WASHINGTON - Senate Democrats on Tuesday proposed quintupling - to 41 cents a barrel from 8 cents - the tax that oil companies pay into a fund to cover cleanup of oil spills, like the current BP one in the Gulf of Mexico.

In their plan, Democrats linked the increase in the oil tax to help for the jobless, doctors and cash-starved states.

The sprawling, 364-page bill contains many provisions long overdue for completion by Congress, including the renewal of dozens of popular but expired tax breaks for individuals and businesses.

Many elements of the bill, like the tax cuts and further unemployment benefits for people out of a job for more than six months, enjoy broad support. But Republicans are generally opposed to the measure because it contains almost $60 billion in tax hikes.

Even with those levies - on investment fund managers, oil companies and some international businesses, among others - the measure would add about $80 billion to the deficit by 2020, congressional analysts said.

It closely resembles a bill that passed the House last month.

The changes by the Senate, where passage is expected next week, would send the measure back to the House for another vote.

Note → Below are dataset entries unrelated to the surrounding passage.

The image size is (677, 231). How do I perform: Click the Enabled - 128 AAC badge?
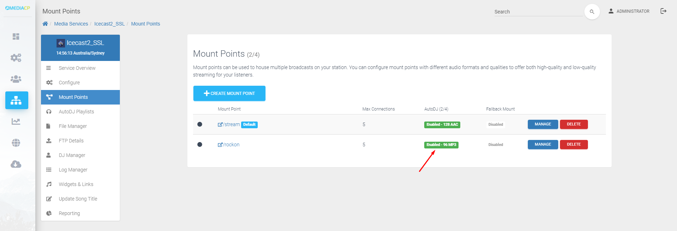(442, 125)
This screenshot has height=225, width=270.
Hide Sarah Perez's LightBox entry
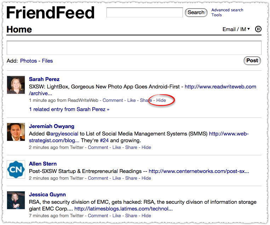coord(161,100)
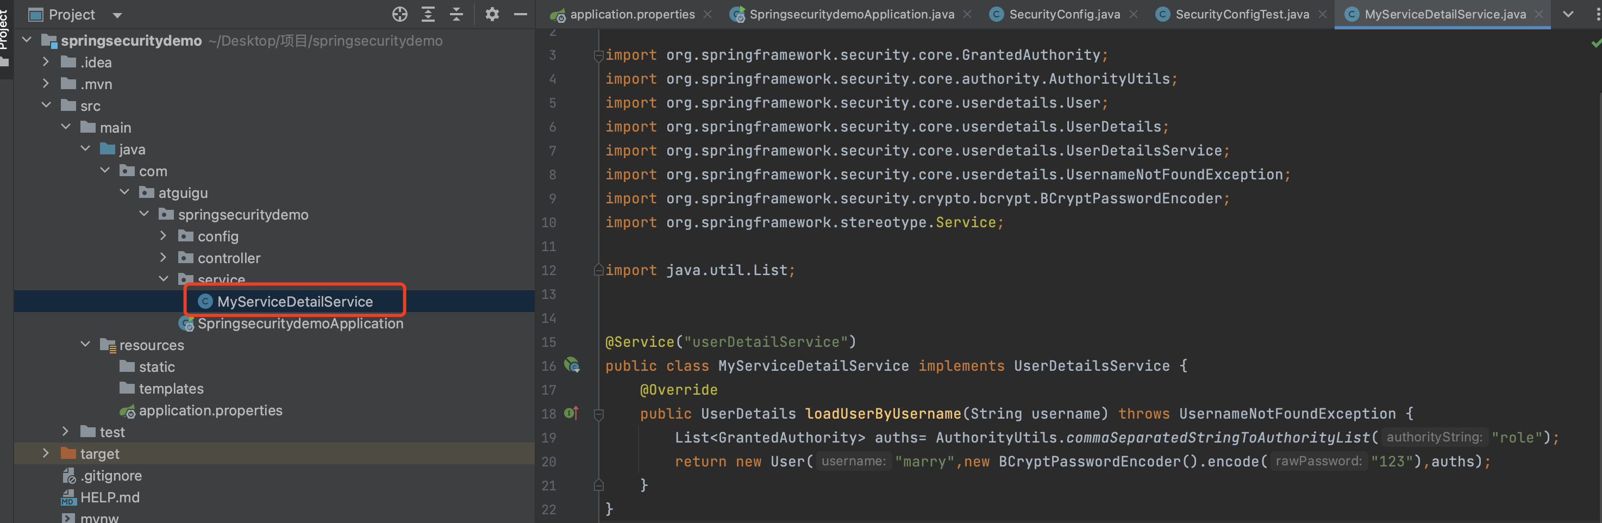Click the Expand All icon in Project toolbar
This screenshot has width=1602, height=523.
428,14
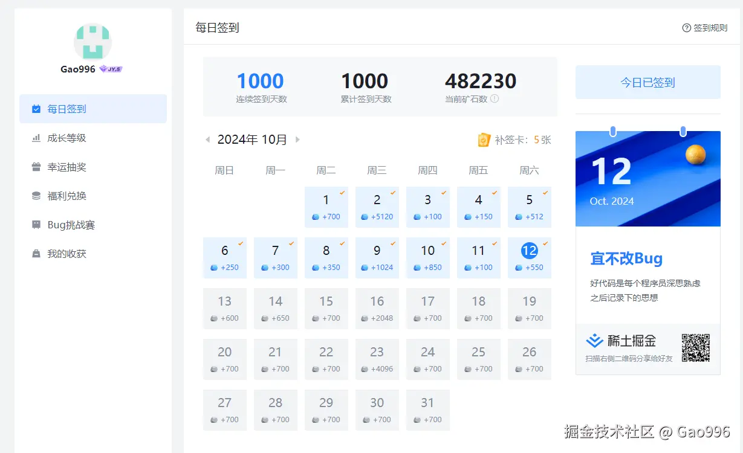The image size is (743, 453).
Task: Click the 成长等级 chart icon
Action: coord(37,138)

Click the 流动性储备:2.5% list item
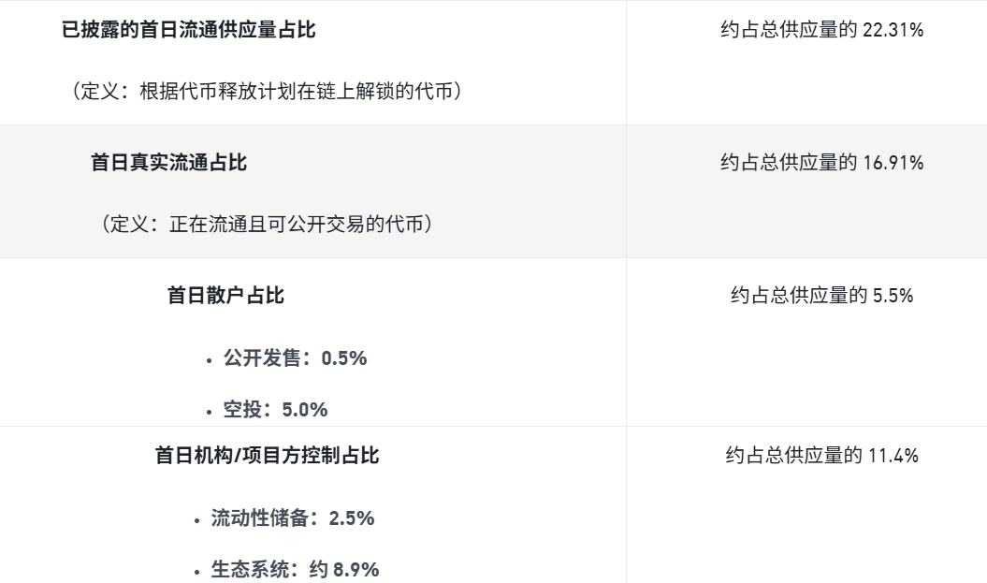[x=292, y=518]
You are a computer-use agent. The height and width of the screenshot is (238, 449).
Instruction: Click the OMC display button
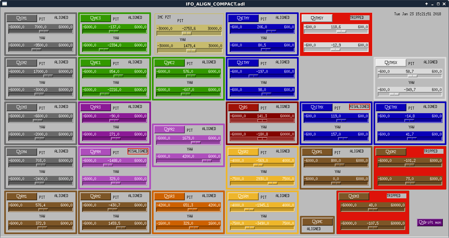coord(317,222)
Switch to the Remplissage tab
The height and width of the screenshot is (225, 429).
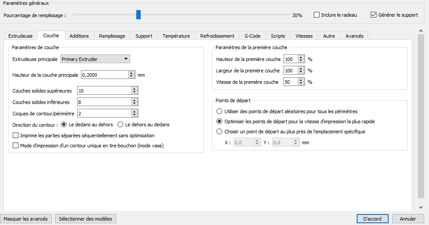tap(112, 36)
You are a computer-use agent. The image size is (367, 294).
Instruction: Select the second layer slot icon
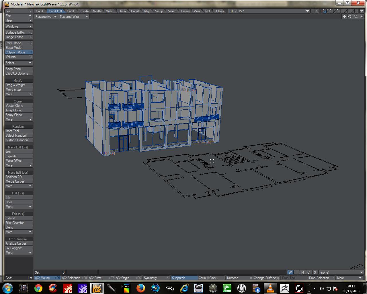tap(328, 11)
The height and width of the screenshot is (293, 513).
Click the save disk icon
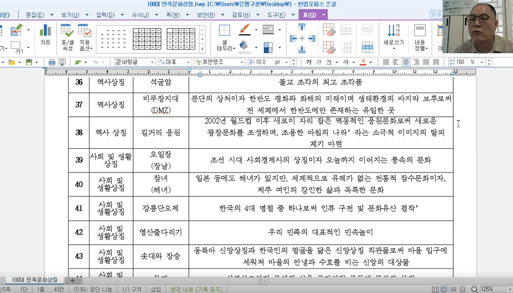click(x=29, y=62)
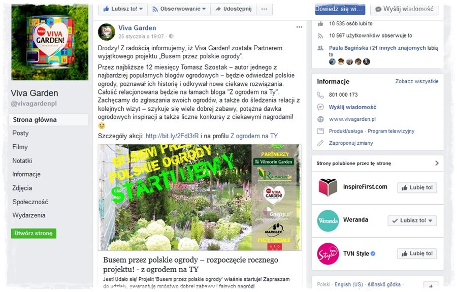This screenshot has width=457, height=292.
Task: Click Zobacz wszystkie in Informacje section
Action: (416, 81)
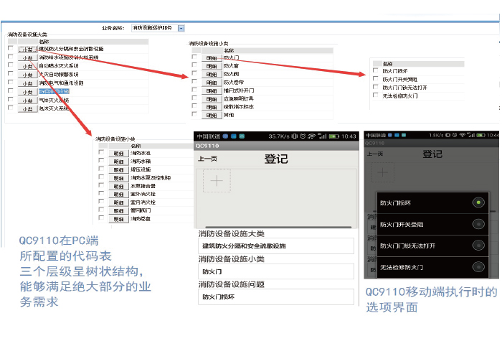
Task: Click the 小类 button for 自动喷水灭火系统
Action: 27,65
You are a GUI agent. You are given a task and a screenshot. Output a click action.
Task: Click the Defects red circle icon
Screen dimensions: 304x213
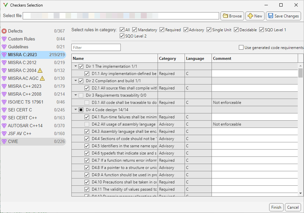click(x=4, y=31)
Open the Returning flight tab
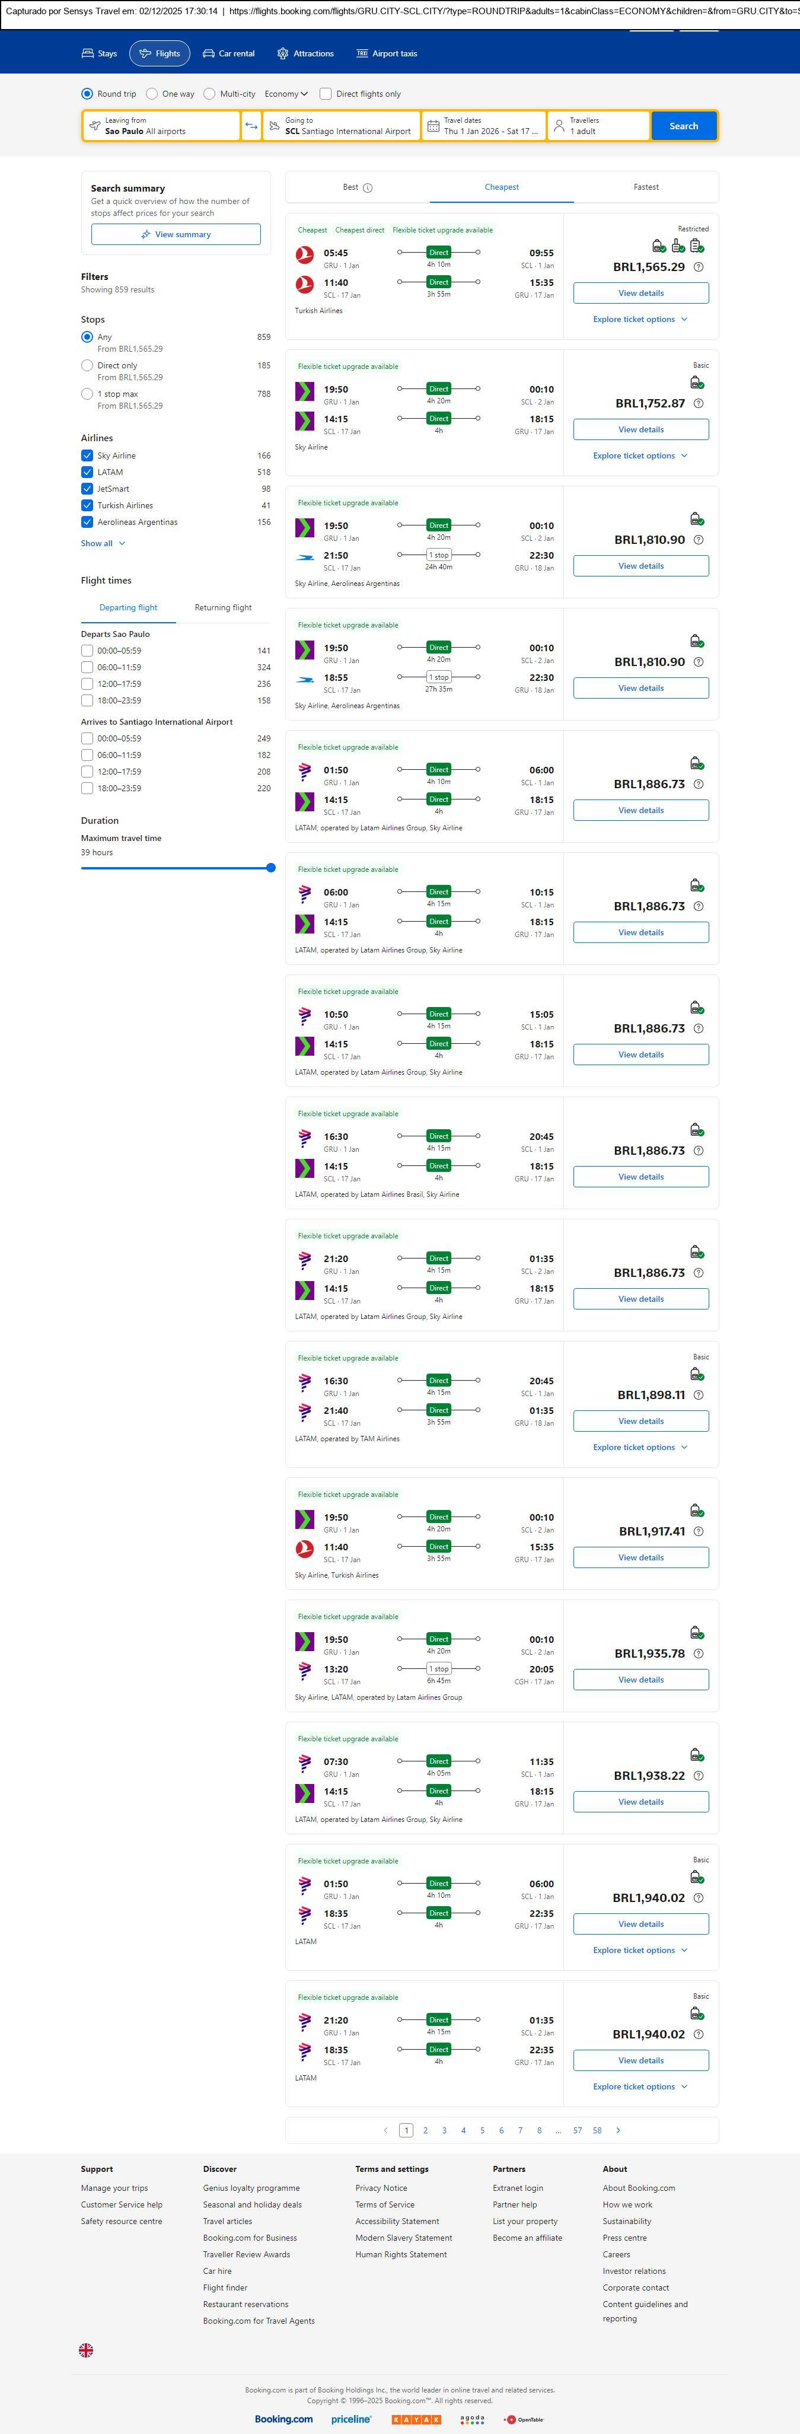 [x=223, y=608]
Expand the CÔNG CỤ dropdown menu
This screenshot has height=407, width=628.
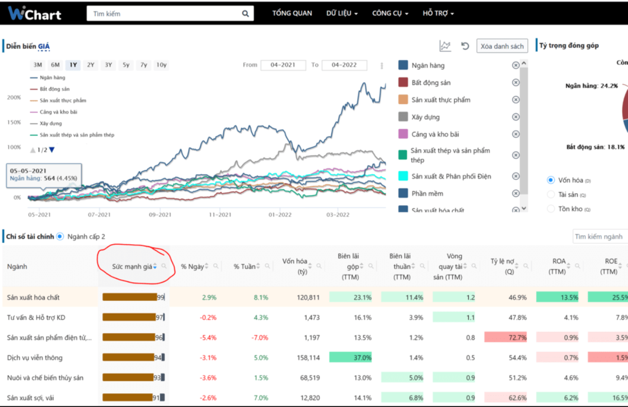coord(391,13)
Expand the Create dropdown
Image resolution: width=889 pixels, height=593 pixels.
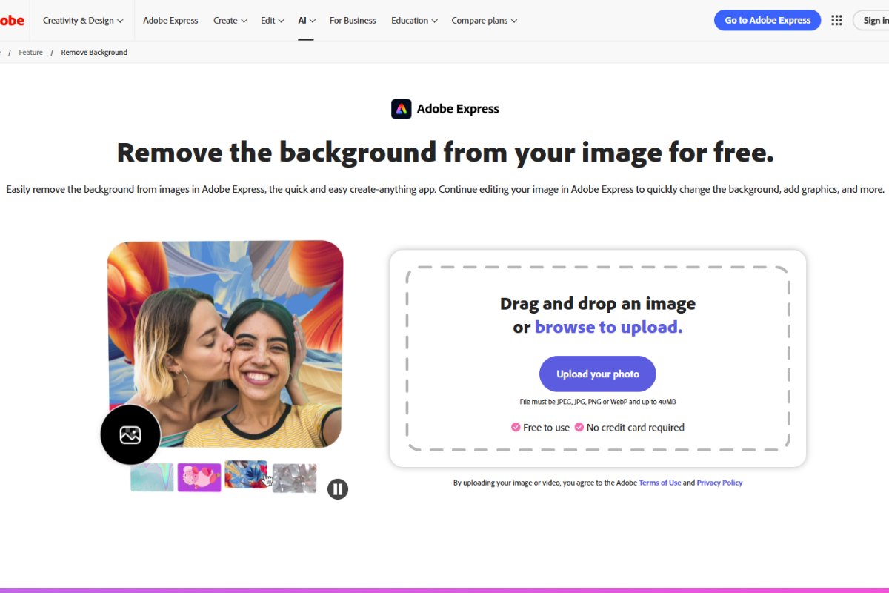[230, 21]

One part of the plan would restore $24 billion in aid to cash-strapped states to help them pay for their Medicaid budgets next year.

The 41-cent per barrel tax proposed by Senate Democrats is 7 cents higher than legislation that passed the House last month. It will raise $15 billion during the coming decade as Congress seeks to shore up the fund in the wake of the catastrophic spill in the Gulf of Mexico.

But it's also being used to ease a tax hike passed by the House on investment fund managers and to help pay for other tax cuts.

The measure is coming back for a second debate in the Senate because it was never sent to an official House-Senate negotiating committee. The changes made by the Senate, where passage is expected next week, would send the measure back to the House for another vote and then on to President Obama for his signature.

A temporary extension of unemployment benefits and other lapsed programs expired last week, which means that more than 200,000 people per week who are eligible to reapply for jobless checks won't be able to do so. The cut-off does not affect the newly jobless, who are covered under state-financed unemployment insurance.

The bill also contains a $1 billion summer jobs initiative aimed at employing 350,000 youth aged 14 to 24 years old. The traditional Memorial Day start of summer has already passed, however, and it's unclear how quickly the program can be implemented.